Noted are that all embryonic documents in each state prior to becoming US, calling upon Our Lord & Savior several times. Men knew the State/Religion problems as they knew the names of Tweksbury & Tyndall as well as others who were simply burned to death for speaking their ‘brand’ of Christianity. Such did not obviate Christianity which is successfully occurring now in US, as it has been completed in Europe! Often written now is the ‘secular agenda’ now being promulgated by our government, Justice the Law, governmental schools, public media of various venues, Labor and other social institutions. Christians remain silent, evil becomes the new universal norm.

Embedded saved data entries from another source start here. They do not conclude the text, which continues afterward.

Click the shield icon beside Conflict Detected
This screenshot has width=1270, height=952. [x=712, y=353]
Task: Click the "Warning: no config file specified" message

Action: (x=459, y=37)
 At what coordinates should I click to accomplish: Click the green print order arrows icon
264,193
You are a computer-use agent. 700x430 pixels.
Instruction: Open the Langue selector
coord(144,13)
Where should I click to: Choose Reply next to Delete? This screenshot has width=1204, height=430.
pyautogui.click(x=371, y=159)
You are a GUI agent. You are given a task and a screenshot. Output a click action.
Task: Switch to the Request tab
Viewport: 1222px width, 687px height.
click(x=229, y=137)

As Christians we will no longer allow that to happen. This country was never a top-down drizzle of change as it has become. The Old World historically was not so. Power emanated from the top. Our Church, was Created by Jesus Christ, The Only Son of God but our religion was started by a politician! Despite Palm 145:3! And please, regarding Phyletism, empires were dissolving, the future predicted by Marx, Nationhood was nascent, as the Roman Pope declared 20 years before as the Holy Roman Empire was dissolving, a new doctrine declaring Papacy Infallibility! If he speaks from The Chair, he will always be right, our Orthodox Church came up with an ‘anti-national’ (nation) word & definition that covered themselves as well! All this from a group known as “Nation-Name of Orthodoxy”. This country we were blessed to be born in, is the True Ideal OF Apostolic Orthodox Christianity. Yet you not only fail to see that, you attempt to counter it, nip it in the bud. Crossing the line in the specific mention and mischaracterization of Plan 2025 took the cake. I could overlook the poor judgment displayed on calling out some of our politicians, the upholding of cites that help your POV, however as a priest, you need stay out of it. Especially that which you do not know. Stay in your lane, preaching the Gospel and goodness of our Perfect Church, as we pray daily for the men that run it.
Thank you for writing. I expected more comments, and I appreciate your corrections.

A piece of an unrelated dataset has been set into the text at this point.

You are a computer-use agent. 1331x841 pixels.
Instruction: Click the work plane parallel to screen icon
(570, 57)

I was entirely wrong in characterizing America’s founding as “secular”. We were founded as a “religious” nation. I have made the correction to the text, with explanation, and will apologize at the beginning of this week’s Post.
I believe the American political system is an excellent one. It has been the inspiration for the world in many ways, and I treasure it – even when it’s not working! However, I do not understand how America is the “true ideal of Apostolic Christianity”. Please explain.
I worried last week that I was getting in over my head, which is why I asked for comments. However, I got into “politics” not for its own sake, but only to try to counter the current popular identification of Christianity with one kind of politics, which I think is a danger to the Church. It would be equally wrong to identify Christianity with left wing politics, but that doesn’t seem to be the problem at the moment.
Is it safe to write a Post on the dangers of secularism? or would that also cause me to not “stay in my lane”?
Thanks again.
Father Bill
Thank you, Father Bill, for your detailed and insightful posts on Christian Nationalism. The Christian Nationalism that would turn our country into a theocracy is a threat to our democratic republic. I am grateful to you for sharing this critical information and for explaining it in light of your deep knowledge of theology and religion.